Let’s say you want to deploy a database that needs persistent storage.

1. Create a Persistent Volume (This would typically be done by an administrator):

apiVersion: v1
kind: PersistentVolume
metadata:
name: my-pv
spec:
capacity:
storage: 10Gi
accessModes:
– ReadWriteOnce
hostPath:
path: /data/my-pv # For demonstration purposes – in a real setup, this would be a cloud provider volume, NFS share, etc.
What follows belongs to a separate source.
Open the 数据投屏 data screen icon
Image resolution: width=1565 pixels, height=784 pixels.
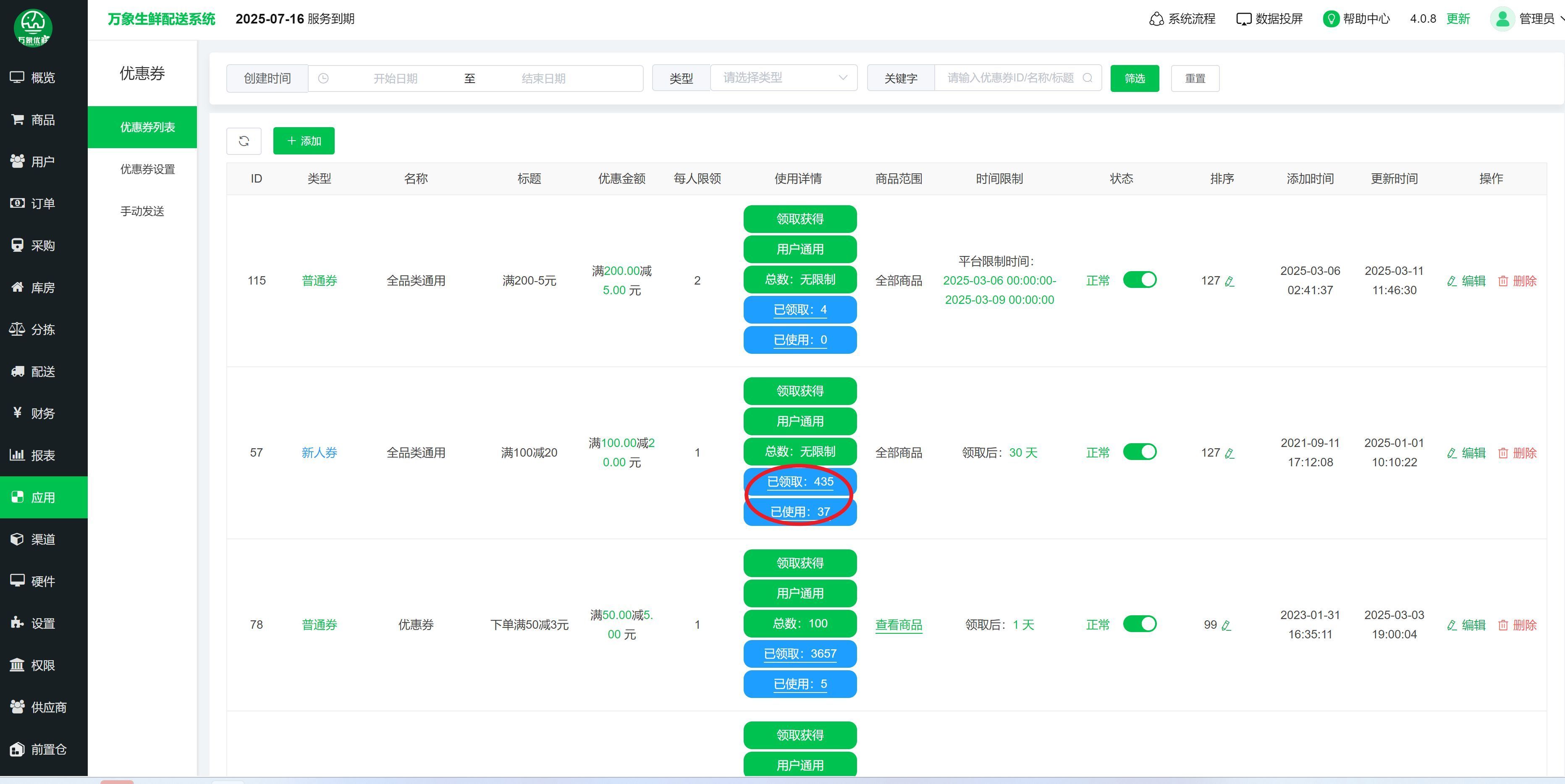tap(1244, 19)
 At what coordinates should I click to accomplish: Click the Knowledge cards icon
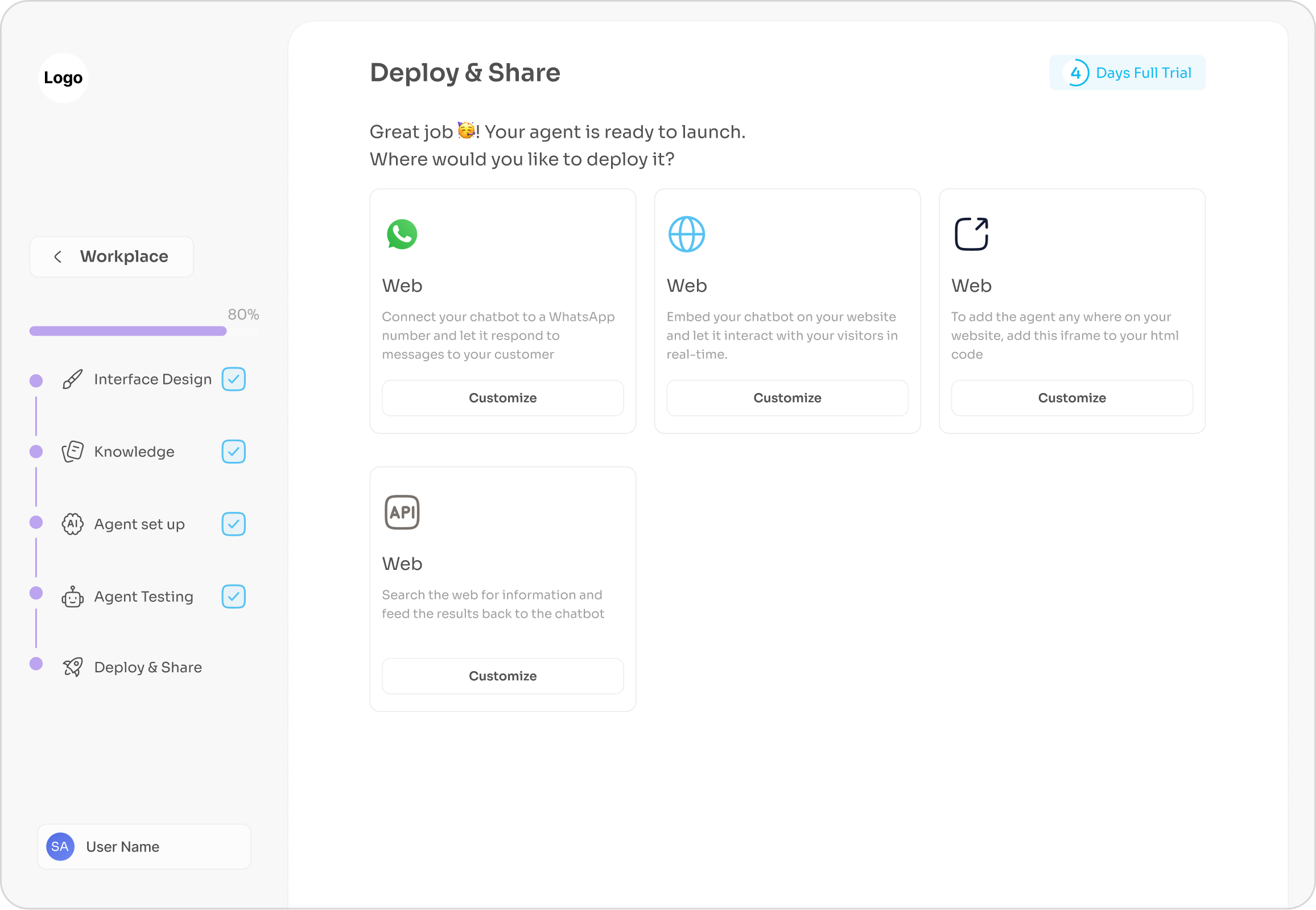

2. Create a PersistentVolumeClaim:

apiVersion: v1
kind: PersistentVolumeClaim
metadata:
name: my-pvc
spec:
accessModes:
– ReadWriteOnce
resources:
requests:
storage: 5Gi

3. Create a Pod that uses the PVC:

apiVersion: v1
kind: Pod
metadata:
name: my-database
spec:
containers:
– name: postgres
image: postgres:latest
volumeMounts:
– name: data-volume
mountPath: /var/lib/postgresql/data
volumes:
– name: data-volume
persistentVolumeClaim:
claimName: my-pvc

In this example, the my-pvc will be bound to the my-pv (if it meets the requirements). The my-database pod will then mount the storage provided by the PV at /var/lib/postgresql/data, ensuring that the database’s data persists even if the pod is restarted or rescheduled.

Key Takeaways

Volumes provide storage within the lifecycle of a pod, allowing data sharing between containers in the same pod and persistence across container restarts within that pod.
Persistent Volumes (PVs) provide durable storage in your Kubernetes cluster with a lifecycle independent of pods.
PersistentVolumeClaims (PVCs) are requests for PVs by pods. Kubernetes matches PVCs with suitable PVs.
Understanding Volumes and PVs is crucial for deploying stateful applications in Kubernetes that require data persistence.

Further Exploration

This post provides a foundational understanding of Kubernetes storage. To delve deeper, consider exploring:

Storage Classes: Learn how to dynamically provision Persistent Volumes based on defined classes.
Access Modes: Understand the different access modes for PVs (ReadWriteOnce, ReadOnlyMany, ReadWriteMany) and when to use them.
Volume Plugins: Explore the various volume plugins available in Kubernetes for different storage providers.

Mastering Kubernetes storage is a significant step towards running robust and reliable applications in your clusters. Keep experimenting and exploring!